No recorte que escolhi fazer sobre as histórias contadas por Sofia Coppola há algo que considero como a tetralogia da feminilidade, que termina por enquanto em Priscilla (2023). Há de fato, uma diferença e amadurecimento nas narrativas conduzidas pela diretora muito bem pontuadas. Ela sai da morte do sujeito de desejo em As Virgens Suicidas (1999) e Maria Antonieta (2006), para a vida em O Estranho que Nós Amamos (2017), e para a continuidade da vida em Priscilla (2023). Isso tudo fica mais bonito ao observar o amadurecimento de Sofia como autora, inclusive da forma que ela se apropria das técnicas cinematográficas para narrar as histórias que deseja contar. Há certa urgência e ironia se observarmos os filmes de 1999 e 2006, e em 2017 e 2023 há calmaria e vazios discursivos interessantes e bem construídos.

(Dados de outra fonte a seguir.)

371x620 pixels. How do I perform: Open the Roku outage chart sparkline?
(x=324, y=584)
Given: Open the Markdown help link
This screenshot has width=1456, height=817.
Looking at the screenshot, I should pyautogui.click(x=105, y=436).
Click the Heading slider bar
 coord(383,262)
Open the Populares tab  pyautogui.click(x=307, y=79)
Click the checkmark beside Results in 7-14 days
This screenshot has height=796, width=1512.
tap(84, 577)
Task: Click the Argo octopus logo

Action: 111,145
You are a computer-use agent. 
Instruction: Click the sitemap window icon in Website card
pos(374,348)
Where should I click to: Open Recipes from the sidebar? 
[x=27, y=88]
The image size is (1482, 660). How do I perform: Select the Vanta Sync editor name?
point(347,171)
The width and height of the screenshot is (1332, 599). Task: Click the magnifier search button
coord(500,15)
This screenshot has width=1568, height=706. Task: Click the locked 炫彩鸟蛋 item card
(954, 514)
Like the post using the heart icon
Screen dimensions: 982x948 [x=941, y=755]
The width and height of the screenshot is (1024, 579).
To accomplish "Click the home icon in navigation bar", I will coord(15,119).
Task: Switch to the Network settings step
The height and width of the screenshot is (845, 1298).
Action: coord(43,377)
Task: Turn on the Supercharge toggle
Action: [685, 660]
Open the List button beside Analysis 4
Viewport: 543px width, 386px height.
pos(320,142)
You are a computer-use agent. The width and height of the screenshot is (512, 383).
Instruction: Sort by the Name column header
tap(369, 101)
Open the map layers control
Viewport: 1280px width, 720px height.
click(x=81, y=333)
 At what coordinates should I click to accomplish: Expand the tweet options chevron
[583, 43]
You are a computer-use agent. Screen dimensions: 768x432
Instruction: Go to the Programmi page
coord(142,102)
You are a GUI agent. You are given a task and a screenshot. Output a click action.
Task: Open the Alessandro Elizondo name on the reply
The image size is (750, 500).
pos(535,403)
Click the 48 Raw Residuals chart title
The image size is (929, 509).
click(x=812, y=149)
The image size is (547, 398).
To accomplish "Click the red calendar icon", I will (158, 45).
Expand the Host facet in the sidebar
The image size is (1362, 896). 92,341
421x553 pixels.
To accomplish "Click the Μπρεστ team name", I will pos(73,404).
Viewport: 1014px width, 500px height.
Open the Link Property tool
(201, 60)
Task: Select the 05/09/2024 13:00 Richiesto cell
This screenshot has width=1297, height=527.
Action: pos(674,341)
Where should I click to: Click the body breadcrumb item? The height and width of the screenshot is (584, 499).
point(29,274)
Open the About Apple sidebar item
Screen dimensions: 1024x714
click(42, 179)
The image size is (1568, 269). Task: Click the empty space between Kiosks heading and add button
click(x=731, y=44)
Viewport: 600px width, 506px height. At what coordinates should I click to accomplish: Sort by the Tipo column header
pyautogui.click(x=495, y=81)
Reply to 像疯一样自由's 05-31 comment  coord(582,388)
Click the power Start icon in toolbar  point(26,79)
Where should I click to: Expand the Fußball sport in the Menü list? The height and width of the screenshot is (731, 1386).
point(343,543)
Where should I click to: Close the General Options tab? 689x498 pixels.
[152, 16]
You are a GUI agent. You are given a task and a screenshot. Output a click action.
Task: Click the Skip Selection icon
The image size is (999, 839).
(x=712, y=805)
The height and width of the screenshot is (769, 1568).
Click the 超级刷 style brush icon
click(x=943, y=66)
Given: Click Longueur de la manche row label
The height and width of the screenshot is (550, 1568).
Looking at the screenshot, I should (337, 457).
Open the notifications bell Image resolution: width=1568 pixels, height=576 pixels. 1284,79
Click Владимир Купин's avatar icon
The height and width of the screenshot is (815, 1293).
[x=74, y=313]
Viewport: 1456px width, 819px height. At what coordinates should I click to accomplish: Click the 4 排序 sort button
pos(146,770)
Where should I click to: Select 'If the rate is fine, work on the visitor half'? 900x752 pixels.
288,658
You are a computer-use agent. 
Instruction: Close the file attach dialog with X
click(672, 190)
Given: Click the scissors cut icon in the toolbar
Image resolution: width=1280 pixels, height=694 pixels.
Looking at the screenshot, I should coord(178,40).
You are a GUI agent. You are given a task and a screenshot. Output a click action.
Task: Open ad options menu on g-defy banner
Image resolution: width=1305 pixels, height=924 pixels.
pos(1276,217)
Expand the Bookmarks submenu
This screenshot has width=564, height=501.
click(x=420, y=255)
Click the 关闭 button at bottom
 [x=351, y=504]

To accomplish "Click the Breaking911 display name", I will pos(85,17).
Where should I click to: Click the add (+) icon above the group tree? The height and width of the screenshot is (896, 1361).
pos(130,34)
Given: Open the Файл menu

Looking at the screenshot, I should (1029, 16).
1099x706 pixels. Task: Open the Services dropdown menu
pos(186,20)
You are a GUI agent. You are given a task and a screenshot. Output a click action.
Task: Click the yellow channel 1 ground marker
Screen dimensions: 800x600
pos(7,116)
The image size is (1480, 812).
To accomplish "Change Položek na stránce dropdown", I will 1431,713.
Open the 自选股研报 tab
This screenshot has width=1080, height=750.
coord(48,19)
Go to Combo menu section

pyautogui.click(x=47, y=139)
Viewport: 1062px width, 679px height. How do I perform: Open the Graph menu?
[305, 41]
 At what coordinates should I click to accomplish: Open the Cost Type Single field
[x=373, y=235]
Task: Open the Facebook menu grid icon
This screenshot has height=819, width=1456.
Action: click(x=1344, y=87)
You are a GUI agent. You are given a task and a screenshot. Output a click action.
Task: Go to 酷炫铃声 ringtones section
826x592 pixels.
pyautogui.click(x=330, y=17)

Esse crescimento que entendo como amadurecimento, é muito nítido na narrativa em O Estranho que Nós Amamos pela segurança e controle técnico e estético que Sofia apresenta a audiência, e que lhe rendeu o prêmio de Melhor Direção em Cannes. Outro detalhe importante é que, como há outra película cinematográfica para comparação, fica nítido a justa ideia de que filmes dirigidos por mulheres conseguem transmitir maiores e melhores sensações e entendimentos sobre as protagonistas femininas. Sofia fez a sua adaptação do livro e, como disse em entrevistas, estava mais focada em contar a sua história a partir do livro do que do filme pregresso. As semelhanças entre as obras se dão mais pelo texto base do que as obras feitas para o cinema, o que consolida, como se preciso fosse, seu lugar no hall de cineastas autorais.